- Data for this exercise:

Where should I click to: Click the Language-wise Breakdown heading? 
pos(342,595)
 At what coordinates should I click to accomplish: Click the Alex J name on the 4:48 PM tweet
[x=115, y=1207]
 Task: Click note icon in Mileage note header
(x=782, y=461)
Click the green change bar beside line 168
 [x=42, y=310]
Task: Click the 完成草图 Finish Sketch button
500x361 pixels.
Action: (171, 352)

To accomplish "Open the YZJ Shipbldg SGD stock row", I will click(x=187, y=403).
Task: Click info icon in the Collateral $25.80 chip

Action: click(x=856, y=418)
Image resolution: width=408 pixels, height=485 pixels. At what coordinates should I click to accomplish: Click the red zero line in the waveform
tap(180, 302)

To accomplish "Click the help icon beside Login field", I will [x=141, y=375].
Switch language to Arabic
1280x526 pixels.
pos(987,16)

- Problem to solve:
Count how many lines in the data above include the string "will", and write only that number.

- Task response:
2